____ Material for this task
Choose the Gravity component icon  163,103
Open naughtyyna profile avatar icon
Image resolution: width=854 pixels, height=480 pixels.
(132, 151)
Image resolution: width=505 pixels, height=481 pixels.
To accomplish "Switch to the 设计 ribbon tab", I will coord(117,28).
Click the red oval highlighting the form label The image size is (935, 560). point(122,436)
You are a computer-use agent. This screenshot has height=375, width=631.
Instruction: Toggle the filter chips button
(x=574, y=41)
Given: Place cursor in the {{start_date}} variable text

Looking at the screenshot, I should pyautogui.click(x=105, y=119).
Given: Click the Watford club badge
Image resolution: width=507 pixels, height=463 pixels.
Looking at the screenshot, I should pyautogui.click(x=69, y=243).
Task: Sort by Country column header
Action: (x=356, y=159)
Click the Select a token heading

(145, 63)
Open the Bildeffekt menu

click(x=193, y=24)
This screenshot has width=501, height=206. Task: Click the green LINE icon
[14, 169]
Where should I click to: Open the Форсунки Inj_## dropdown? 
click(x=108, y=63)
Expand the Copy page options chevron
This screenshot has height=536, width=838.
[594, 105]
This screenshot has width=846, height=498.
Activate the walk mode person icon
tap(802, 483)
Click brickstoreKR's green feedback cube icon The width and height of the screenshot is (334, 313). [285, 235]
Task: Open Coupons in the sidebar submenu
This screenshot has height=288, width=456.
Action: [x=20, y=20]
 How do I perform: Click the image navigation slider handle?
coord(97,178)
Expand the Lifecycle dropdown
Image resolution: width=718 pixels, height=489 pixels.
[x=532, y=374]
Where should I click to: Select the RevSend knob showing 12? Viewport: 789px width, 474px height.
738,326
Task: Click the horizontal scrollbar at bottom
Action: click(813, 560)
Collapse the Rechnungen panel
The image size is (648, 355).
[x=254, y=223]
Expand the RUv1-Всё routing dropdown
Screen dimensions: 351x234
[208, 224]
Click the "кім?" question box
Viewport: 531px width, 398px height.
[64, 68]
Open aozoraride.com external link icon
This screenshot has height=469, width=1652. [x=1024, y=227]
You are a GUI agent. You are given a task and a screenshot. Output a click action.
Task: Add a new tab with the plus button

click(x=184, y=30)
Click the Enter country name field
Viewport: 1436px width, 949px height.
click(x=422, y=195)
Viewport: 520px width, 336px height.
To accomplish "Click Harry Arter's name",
________
**Task to carry out**
Set down exactly, and only, the lines from the one containing "Expand the Copy page options chevron" through the final line of the entries above.

**Solution**
Expand the Copy page options chevron
This screenshot has height=536, width=838.
[594, 105]
This screenshot has width=846, height=498.
Activate the walk mode person icon
tap(802, 483)
Click brickstoreKR's green feedback cube icon The width and height of the screenshot is (334, 313). [285, 235]
Task: Open Coupons in the sidebar submenu
This screenshot has height=288, width=456.
Action: [x=20, y=20]
 How do I perform: Click the image navigation slider handle?
coord(97,178)
Expand the Lifecycle dropdown
Image resolution: width=718 pixels, height=489 pixels.
[x=532, y=374]
Where should I click to: Select the RevSend knob showing 12? Viewport: 789px width, 474px height.
738,326
Task: Click the horizontal scrollbar at bottom
Action: click(813, 560)
Collapse the Rechnungen panel
The image size is (648, 355).
[x=254, y=223]
Expand the RUv1-Всё routing dropdown
Screen dimensions: 351x234
[208, 224]
Click the "кім?" question box
Viewport: 531px width, 398px height.
[64, 68]
Open aozoraride.com external link icon
This screenshot has height=469, width=1652. [x=1024, y=227]
You are a GUI agent. You are given a task and a screenshot. Output a click action.
Task: Add a new tab with the plus button

click(x=184, y=30)
Click the Enter country name field
Viewport: 1436px width, 949px height.
click(x=422, y=195)
Viewport: 520px width, 336px height.
To accomplish "Click Harry Arter's name",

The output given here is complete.